Puisque vous me posez la question de savoir « comment la gauche l’emportera en 2012 », en premier lieu, la logique voudrait que le PS soit le seul parti de gouvernement prétendument de gauche qui pourrait y penser.
Pour l’espérer, il faudrait que sa raison d’être et son objectif soient clairs pour les électeurs de gauche, et se distinguent de la pensée unique qui inspire la politique mondiale actuelle. Pour se présenter et être crédible, il est impératif qu’il se décide entre le libéralisme avec son discours sur le développement, la croissance et les profits financiers dont on connaît les effets pervers et une politique humaniste qui repose sur les valeurs que représentent les forces de vie, c’est-à-dire les biens communs constitutifs de la vie à l’usage de tous, librement. Ils sont au nombre de quatre : eau, air, terre et feu du soleil pour la lumière et la chaleur. Ayant admis le principe de ces richesses fondamentales, abordons la notion du temps à consacrer à l’art de vivre et non à la précipitation pour accumuler des richesses réelles ou virtuelles, fallacieuses et illusoires. Le temps de vivre, qui donne à l’intelligence dont l’humanité est dotée la capacité d’analyser, d’organiser la société à laquelle nous appartenons.

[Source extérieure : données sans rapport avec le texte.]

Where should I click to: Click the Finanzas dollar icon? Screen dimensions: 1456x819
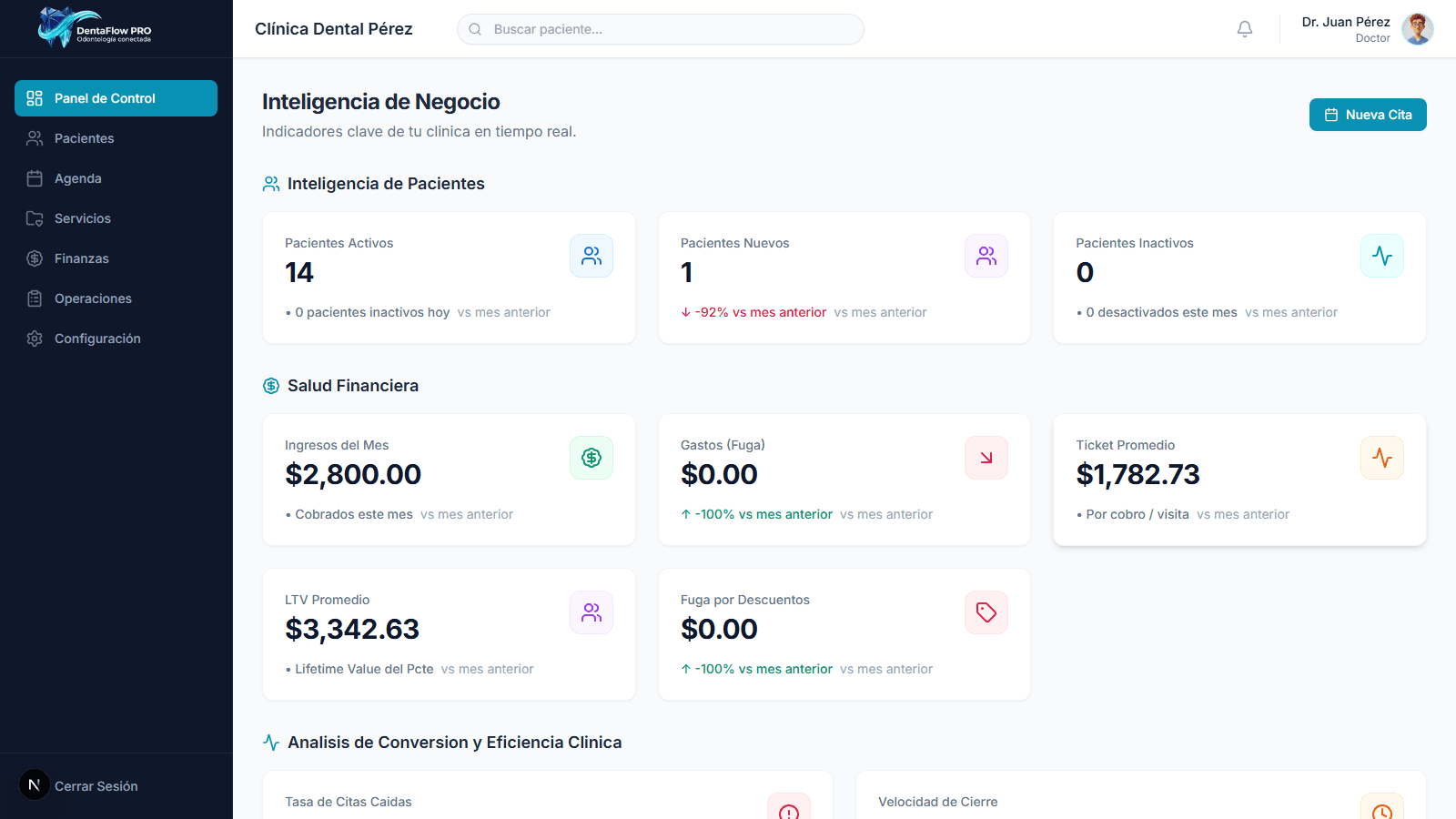[35, 258]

Cela dit, alors, on pourra parler des chances de la gauche, au moment où une prise de conscience se lève dans les esprits, inquiets pour leur qualité de vie et l’avenir de leurs enfants.
Actuellement, le désir de changement est tel pour une majorité des populations que l’impatience grandissante s’exprime par la colère et la violence révélatrices d’une volonté déterminée.
Et pourtant, depuis des années déjà, des millions de femmes et d’hommes venus de tous les continents se réunissent, échangent leurs expériences locales de changement et de résistance au système qui les broie. Ils rétablissent l’antidote à l’éducation que les enfants du capitalisme ont subie depuis leurs premières classes jusqu’à la perfection des Grandes Écoles, dont les mots sacrés s’égrenaient autour de « compétition », « concurrence », « bourse », « actionnaires », « argent » — argent qui donnerait la puissance et le bonheur. En fait, ils sont inquiets, méfiants, ont peur de leur ombre et croient assurer leur sécurité par la répression, les non-dits et les digicodes qui les enferment et les privent de tout contact humain spontané. Oserais-je vous rappeler la fable de La Fontaine, Le savetier et le financier ?
On s’interroge dans les divers milieux politiques. Les dirigeants s’aventurent aux forums sociaux mondiaux ; ils arrivent, les élus, les secrétaires de partis. Ils superposent leur propre « Forum des autorités locales » et tiennent des discours que les altermondialistes ne sauraient renier, ils dénoncent les mauvaises façons de ce système, pour finalement conclure, forts de leurs certitudes, qu’il n’y a qu’une seule politique possible : la leur.

En effet, soumis plus ou moins consentants à ce système reposant sur une dictature économique impitoyable, les dirigeants sont allés trop loin dans la démesure, les compromissions, les mensonges et la corruption pour penser qu’ils sont en mesure de l’amender.
Cependant, pour une politique de l’espoir, les acteurs de l’Autre Monde souhaité se rencontrent, se font confiance, dans le respect des différences et des particularismes, permettent une réflexion commune, partagent leurs expériences. Seule la confiance restaurée leur permet de fixer l’objectif de paix et de justice que la guerre et la misère ont abandonné.
Lorsque la Fondation France Libertés, pour défendre les droits de l’homme et des peuples, s’est focalisée sur la défense du statut naturel de l’eau contre le droit économique de ce don de la nature pour la vie, elle a reçu tous les enseignements que ce bien commun du vivant pouvait lui apporter.
À sa source, dès sa naissance, le chant du ruisseau annonce toutes les espérances de la vie. Avec les flots grandissant et grondant, l’eau doit se battre pour sa liberté. « On dit d’un fleuve emportant tout qu’il est violent, mais on ne dit jamais rien de la violence des rives qui l’enserrent », disait Brecht.
Universellement libre, elle se rit des frontières et traverse les États, elle relie les hommes, les espaces, le passé et le présent. Elle sculpte, arrose, nourrit, désaltère librement. Il a fallu attendre juillet dernier, grâce à la Bolivie, pour que son accès soit reconnu comme un droit de l’homme. J’aimerais ajouter : comme un droit du vivant sous toutes ses formes.
Voilà ce que les citoyens de gauche aimeraient entendre du candidat qui sollicitera un mandat pour sortir de la voie perverse qui les mène au désespoir.